# Training notebook for PyTorch based transformer

In [None]:
import torch
from torch import nn
import torch.nn.functional as F
import torch
from torch.nn.functional import log_softmax
from tqdm import tqdm
import datetime


from training.dataset import create_datasets_and_loaders
from training.dateformattransformer import DateFormatTransformer

## Define accuracy function

In [3]:
def calculate_accuracy(outputs, targets, vocab):
    # Assuming outputs are logits
    predictions = outputs.argmax(dim=-1)
    
    # Adjust predictions or targets to match in length
    min_len = min(predictions.size(1), targets.size(1))
    predictions = predictions[:, :min_len]
    targets = targets[:, :min_len]
    
    correct = (predictions == targets).float()
    
    # Mask out padding tokens
    mask = (targets != vocab['<PAD>']).float()
    accuracy = (correct * mask).sum() / mask.sum()
    
    return accuracy.item()

## Define training function

This function will be used to train the model. The function uses a technique called Curriculum Learning, in which the model is trained on a small dataset first, and then on a larger dataset. This is done to ensure that the model is not overfitting to the small dataset.

In [4]:
def train_with_curriculum(model, dataloaders, num_epochs, device, criterion, optimizer, patience, vocab):
    difficulties = ['easy']
    
    for difficulty in difficulties:
        print(f"Training on {difficulty} dataset")
        best_val_loss = float('inf')
        epochs_without_improvement = 0
        
        for epoch in range(num_epochs):
            # Training
            model.train()
            total_train_loss = 0
            total_train_accuracy = 0
            num_train_batches = 0
            
            for batch in dataloaders[difficulty]['train']:
                inputs = batch['input'].to(device)
                targets = batch['output'].to(device)
                
                optimizer.zero_grad()

....................

Directive 1
In the training notebook, shorten the paragraph that begins "This function will be used to train the model" while keeping its main facts.
Directive 2
In the training notebook, which vocabulary token does the accuracy function mask out?
Directive 3
Copy everything in the training notebook from "## Define accuracy" down to "predictions = outputs.argmax(dim=-1)".

....................

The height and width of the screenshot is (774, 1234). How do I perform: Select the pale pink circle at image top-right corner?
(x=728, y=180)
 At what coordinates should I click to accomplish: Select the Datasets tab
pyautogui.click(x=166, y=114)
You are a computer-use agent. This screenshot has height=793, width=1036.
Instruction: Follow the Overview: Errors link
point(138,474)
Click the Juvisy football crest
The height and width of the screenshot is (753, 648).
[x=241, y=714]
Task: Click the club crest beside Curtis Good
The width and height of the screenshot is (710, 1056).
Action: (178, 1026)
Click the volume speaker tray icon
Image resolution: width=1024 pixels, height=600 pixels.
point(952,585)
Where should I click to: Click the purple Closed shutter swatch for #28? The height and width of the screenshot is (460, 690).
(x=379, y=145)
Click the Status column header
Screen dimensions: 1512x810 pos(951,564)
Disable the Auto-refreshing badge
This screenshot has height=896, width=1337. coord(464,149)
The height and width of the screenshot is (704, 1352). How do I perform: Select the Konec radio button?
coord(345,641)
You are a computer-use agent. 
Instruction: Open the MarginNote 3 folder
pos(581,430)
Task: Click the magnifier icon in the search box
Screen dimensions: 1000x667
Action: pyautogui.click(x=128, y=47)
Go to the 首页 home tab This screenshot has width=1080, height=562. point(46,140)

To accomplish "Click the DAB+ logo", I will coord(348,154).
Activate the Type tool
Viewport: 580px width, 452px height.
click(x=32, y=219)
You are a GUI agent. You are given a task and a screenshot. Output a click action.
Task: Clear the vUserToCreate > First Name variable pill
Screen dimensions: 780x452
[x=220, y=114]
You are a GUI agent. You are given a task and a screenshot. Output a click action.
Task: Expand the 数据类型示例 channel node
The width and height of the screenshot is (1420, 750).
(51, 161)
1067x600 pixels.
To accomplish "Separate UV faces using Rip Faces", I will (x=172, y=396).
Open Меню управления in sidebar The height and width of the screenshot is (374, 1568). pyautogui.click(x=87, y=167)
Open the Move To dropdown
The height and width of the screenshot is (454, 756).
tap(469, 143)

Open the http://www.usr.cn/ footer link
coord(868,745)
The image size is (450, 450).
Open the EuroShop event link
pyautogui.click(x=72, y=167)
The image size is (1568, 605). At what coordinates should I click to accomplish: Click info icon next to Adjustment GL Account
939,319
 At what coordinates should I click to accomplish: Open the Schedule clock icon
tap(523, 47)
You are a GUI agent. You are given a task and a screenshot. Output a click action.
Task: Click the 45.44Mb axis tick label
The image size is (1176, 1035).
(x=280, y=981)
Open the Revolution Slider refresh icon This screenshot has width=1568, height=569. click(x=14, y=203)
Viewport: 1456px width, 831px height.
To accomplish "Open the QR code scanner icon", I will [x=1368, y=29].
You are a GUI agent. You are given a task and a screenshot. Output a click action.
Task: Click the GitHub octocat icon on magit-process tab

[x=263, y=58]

....................

Task answer 1
The function trains the model with Curriculum Learning, first on a small dataset and then on a larger one, so that the model does not overfit to the small dataset.

Task answer 2
The padding token, `'<PAD>'`.

Task answer 3
## Define accuracy function

In [3]:
def calculate_accuracy(outputs, targets, vocab):
    # Assuming outputs are logits
    predictions = outputs.argmax(dim=-1)